Denver native, AJ Machete gets one step closer to discovering the meaning of life every day, and he does it with his own two hands. Following an impressive line of education that included an art degree from Pratt Institute in New York City and a master’s degree in religious studies from Harvard, Machete realized he was no closer to understanding his purpose in life, or why he existed at all. That’s when he turned to fashion design. “Partly, I feel like humans were meant to do things with our hands,” explained Machete. “If you have an idea and execute it in the material world, the material world changes your ideas, so there is a feedback mechanism.” That process translates into a reason to get up every day and actually, physically do something.
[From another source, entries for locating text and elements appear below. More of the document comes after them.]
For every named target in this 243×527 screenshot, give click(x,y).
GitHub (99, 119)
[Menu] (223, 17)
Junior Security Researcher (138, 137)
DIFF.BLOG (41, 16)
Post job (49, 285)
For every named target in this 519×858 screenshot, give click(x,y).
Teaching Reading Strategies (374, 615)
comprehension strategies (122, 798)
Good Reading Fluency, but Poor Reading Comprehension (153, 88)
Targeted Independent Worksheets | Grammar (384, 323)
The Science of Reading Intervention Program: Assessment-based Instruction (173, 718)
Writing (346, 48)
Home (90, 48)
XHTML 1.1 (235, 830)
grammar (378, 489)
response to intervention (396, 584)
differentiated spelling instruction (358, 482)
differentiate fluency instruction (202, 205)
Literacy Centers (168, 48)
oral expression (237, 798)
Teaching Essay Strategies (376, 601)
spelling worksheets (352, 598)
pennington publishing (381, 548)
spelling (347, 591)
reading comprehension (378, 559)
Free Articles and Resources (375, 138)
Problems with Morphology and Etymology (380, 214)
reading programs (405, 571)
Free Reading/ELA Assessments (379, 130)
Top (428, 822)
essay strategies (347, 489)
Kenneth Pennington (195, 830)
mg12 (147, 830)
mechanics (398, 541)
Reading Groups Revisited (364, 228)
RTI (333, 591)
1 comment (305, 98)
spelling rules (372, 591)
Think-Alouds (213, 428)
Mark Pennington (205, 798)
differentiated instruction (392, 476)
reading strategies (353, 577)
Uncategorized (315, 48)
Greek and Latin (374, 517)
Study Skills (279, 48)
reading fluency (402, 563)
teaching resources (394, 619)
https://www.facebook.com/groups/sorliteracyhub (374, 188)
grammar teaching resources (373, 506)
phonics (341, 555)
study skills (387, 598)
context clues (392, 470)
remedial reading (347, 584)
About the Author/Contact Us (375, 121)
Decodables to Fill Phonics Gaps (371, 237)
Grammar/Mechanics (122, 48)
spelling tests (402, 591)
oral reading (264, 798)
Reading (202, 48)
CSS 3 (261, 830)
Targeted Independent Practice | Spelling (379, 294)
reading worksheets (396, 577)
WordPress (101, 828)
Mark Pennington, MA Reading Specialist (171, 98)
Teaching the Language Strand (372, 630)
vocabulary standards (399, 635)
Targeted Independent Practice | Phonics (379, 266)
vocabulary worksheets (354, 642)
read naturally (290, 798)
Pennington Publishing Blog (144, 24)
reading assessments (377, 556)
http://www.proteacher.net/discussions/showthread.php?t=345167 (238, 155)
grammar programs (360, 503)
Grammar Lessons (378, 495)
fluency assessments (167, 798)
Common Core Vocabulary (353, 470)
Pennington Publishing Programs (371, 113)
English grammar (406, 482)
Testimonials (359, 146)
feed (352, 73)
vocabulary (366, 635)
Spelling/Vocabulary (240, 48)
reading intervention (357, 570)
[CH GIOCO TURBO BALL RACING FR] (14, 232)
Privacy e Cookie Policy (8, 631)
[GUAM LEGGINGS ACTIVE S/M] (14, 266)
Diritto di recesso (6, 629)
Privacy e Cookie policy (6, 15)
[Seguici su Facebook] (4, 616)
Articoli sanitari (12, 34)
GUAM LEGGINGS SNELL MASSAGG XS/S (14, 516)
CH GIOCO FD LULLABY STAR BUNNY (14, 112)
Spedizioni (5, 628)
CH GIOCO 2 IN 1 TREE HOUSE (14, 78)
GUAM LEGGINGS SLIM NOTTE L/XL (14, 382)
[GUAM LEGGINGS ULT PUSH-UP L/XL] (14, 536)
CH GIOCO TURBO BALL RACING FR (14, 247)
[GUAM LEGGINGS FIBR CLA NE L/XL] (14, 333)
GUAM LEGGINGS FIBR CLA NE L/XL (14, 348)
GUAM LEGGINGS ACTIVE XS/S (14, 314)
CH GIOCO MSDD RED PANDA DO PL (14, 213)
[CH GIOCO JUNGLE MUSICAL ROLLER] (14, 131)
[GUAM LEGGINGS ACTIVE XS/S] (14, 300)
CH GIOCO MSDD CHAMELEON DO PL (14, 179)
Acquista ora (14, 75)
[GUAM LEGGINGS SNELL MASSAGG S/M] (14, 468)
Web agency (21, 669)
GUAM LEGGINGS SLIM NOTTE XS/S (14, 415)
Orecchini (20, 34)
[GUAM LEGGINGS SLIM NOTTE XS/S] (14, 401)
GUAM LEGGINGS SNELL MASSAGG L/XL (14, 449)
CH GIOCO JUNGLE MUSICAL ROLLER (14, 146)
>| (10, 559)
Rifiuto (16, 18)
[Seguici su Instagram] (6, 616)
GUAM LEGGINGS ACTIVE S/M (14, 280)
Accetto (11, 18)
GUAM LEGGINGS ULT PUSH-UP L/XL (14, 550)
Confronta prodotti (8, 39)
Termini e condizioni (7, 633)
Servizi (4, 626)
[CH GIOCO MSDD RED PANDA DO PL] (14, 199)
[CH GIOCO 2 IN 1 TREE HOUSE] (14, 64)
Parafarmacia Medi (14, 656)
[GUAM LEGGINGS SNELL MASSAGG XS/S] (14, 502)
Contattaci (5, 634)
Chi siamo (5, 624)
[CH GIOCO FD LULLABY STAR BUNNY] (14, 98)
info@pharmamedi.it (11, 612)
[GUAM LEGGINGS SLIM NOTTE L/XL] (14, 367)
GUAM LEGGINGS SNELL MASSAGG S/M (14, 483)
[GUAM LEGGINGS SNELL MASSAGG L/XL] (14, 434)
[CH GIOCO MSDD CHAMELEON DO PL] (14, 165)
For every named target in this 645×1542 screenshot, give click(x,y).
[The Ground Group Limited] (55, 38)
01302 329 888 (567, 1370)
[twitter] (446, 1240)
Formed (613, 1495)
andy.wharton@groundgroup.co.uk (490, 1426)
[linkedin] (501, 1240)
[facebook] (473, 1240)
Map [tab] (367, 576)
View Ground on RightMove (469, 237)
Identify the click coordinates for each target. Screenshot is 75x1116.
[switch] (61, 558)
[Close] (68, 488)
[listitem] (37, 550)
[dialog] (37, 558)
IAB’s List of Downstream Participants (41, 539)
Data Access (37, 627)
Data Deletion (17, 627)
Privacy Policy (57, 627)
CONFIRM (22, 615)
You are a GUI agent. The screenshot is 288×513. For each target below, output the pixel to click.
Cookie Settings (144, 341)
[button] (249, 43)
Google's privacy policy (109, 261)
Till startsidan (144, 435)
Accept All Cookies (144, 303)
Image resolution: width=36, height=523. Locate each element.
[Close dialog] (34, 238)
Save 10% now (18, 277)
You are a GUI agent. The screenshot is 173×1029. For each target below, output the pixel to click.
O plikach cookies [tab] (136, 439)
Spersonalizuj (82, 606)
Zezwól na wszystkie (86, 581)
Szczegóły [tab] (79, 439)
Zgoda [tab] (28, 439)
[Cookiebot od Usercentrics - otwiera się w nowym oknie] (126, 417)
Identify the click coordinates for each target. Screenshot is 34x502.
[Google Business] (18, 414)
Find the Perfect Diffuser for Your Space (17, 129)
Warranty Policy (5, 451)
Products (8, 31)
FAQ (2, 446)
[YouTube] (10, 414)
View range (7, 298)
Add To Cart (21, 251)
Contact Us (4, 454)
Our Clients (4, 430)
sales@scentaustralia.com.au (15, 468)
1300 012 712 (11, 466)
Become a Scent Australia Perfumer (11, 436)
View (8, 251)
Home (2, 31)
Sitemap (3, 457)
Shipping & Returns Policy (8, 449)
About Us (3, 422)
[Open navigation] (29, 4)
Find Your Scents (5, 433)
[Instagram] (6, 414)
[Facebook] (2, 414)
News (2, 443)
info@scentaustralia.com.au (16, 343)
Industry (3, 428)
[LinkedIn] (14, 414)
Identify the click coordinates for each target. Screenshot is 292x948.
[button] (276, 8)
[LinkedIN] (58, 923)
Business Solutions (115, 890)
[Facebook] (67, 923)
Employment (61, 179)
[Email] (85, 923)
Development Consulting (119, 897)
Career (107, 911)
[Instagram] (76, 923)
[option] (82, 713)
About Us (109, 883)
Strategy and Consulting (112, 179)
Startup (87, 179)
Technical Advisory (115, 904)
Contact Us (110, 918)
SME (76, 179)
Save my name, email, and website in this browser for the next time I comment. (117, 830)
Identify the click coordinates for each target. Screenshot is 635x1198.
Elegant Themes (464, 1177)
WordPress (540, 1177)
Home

For Machete, happiness is creating thoughtfully designed, high-quality menswear, so he opened Denver Bespoke.
The themes of self-actualization and self-awareness are woven into Machete’s life, just as much as pattern making and suit composition are. “In life you want to cultivate this consciousness of paying attention, taking care and putting care into everything you do,” he said. “Then everything you do is good and your life is good. That’s a very important thing in my life.” Machete also requires that his customers have a clear sense of direction and purpose before he will even initiate a custom, clothing design project for them. “People will contact me and say ‘I’m not sure if this is right for me. I’m not sure if I want to spend this money.'” Machete’s typical response is to send them out to do some research, try on everything they can find and figure out exactly what they want in the clothing they wear. According to him, it’s an anti-sales pitch. So far, the technique has worked. Denver Bespoke’s clients come from all over the world, including countries like Australia, Finland, Norway, Japan and Russia.
Once clients establish their goals, Machete’s process takes several months and requires a large commitment from both parties. The initial consultation takes two hours, during which the team can look at more than 2,000 fabrics. Then, there are at least two other fittings. It’s a deep level of engagement that requires clients to think through exactly what they want, so each piece reflects who they are. Machete’s clients’ requests and needs range widely. “What we do is such an individualized process,” he said. “For example, one of our clients was an Italian living in England, so he wanted to have clothing that reflected where he grew up in Italy, but it needed to be constructed using English fabric with specific details.” Some of Machete’s other noteworthy creations include a coat made out of vintage, military tent fabric from the mid-20th century and a tuxedo made out of Gore-Tex.
Machete maintains that although he can usually accommodate even the most outlandish request, it isn’t magic. It’s the understanding he has of the fabrics he uses and the full depth of the historical and contemporary function each detail of each piece of clothing has.
“I don’t have any respect for the idea of design. Anyone can come up with a pretty design. It’s about what it means and that has to do with the history. What we see now is people are slapping a bunch of details together and don’t know what they mean. Design doesn’t have any meaning anymore.” – AJ Machete
His strong feelings about the design concept as a whole don’t prevent him from appreciating those artists he truly believes have a unique perspective. Machete draws inspiration from some of fashion’s most avant-garde designers like Walter Van Beirendonck, Alexander McQueen, Jean Paul Gaultier and John Galliano.
Machete is redefining lifestyle wear to mean a collection of clothing created thoughtfully for each individual’s daily life — more art and less athleisure. As Machete’s two-year-old son, Drake grows, Machete doesn’t want to have too many expectations on him, but he does plan to pass on some wisdom. “I want him to know how to have a relationship with everything in his life, where he knows how it works theoretically and practically, and he knows how to fix and take care of everything he owns. If you’re able to do that, then your relationship with your whole world is different.”